— И вот теперь ты здесь, — сказал я, — работаешь Христом на полную ставку в «Максимусе». Еще со времен Арбутнота — золотые были деньки.

— Арбутнот?

Лицо Иисуса омрачилось воспоминанием. Он оттолкнул тарелку.

— Ладно, давай проверь меня. Спроси! Старый Завет. Новый.

— Книга Руфи.

Он две минуты читал на память из Руфи.

— Экклезиаст?

— Расскажу от начала до конца!

И рассказал.

— Евангелие от Иоанна?

— Отличная вещь! Последняя вечеря после Тайной вечери!

— Как это? — недоверчиво спросил я.

— Забывчивый христианин! Тайная вечеря была не последней! Она была предпоследней! Через несколько дней после распятия и погребения Симон Петр вместе с другими учениками на берегу Тивериадского моря были свидетелями чуда с рыбой. На побережье они заметили бледный свет. Подойдя, увидели человека, стоящего у разложенного огня, и рядом с ним — рыбу. Они заговорили с человеком и поняли, что это Христос. Он пригласил их рукой и сказал: «Возьмите эту рыбу и накормите братьев своих. Возьмите мою весть, разнесите ее по городам всего света и проповедуйте там прощение греха».

— Черт меня побери, — прошептал я.

— Чудесно, правда? — сказал Иисус. — Сначала Предпоследняя вечеря, потом вечеря да Винчи, а потом Самая Последняя Тайная вечеря, трапеза из рыбы, запеченной в углях на песке у берега Тивериадского моря, после которой Христос ушел, чтобы навеки поселиться в их крови, в их сердцах, умах и душах. Конец.

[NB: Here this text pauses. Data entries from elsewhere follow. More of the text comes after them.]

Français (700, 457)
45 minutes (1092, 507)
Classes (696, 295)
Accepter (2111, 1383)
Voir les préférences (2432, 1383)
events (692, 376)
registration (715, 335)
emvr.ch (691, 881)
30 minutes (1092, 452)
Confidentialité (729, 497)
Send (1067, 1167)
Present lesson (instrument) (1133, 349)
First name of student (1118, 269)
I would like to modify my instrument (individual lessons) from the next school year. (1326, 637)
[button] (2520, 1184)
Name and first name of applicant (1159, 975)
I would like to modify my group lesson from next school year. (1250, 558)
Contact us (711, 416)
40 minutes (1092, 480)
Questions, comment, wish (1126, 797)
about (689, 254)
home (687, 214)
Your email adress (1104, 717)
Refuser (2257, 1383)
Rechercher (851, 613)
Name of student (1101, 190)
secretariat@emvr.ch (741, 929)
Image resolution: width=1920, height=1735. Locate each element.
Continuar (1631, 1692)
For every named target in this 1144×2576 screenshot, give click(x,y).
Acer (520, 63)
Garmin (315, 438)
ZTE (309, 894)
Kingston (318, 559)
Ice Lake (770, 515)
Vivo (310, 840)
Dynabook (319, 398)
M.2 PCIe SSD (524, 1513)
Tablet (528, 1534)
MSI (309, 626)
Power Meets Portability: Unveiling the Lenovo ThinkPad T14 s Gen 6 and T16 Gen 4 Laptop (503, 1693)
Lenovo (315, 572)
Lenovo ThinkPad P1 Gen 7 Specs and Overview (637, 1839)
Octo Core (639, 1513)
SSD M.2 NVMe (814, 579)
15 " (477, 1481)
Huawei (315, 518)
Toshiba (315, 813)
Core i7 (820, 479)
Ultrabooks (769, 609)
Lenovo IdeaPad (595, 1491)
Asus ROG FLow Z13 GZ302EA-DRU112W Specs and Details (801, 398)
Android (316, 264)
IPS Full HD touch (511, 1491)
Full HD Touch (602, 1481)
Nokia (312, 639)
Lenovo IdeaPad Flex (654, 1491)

Иисус склонил голову, а затем добавил:

— Иди переписывай заново книги, в особенности Иоанна! Не я дающий, ты — берущий! Иди, пока я не взял назад свое благословение!

— Ты благословил меня?

— Всем нашим разговором, сын мой. Всем нашим разговором. Иди.

30

Я сунул голову в четвертый просмотровый зал и спросил:

— А где Иуда?

— Пароль верный! — вскричал Фриц Вонг. — Тут три бокала мартини! Выпей!

— Ненавижу мартини. Потом, мне надо еще вывести алкоголь из организма. Мисс Ботуин, — обратился я к ней.

— Мэгги, — сказала она, незаметно улыбнувшись, держа на коленях камеру.

— Я многие годы столько слышал о вас и всю жизнь вами восхищался. Я просто обязан сказать, как я рад, что у меня есть возможность поработать…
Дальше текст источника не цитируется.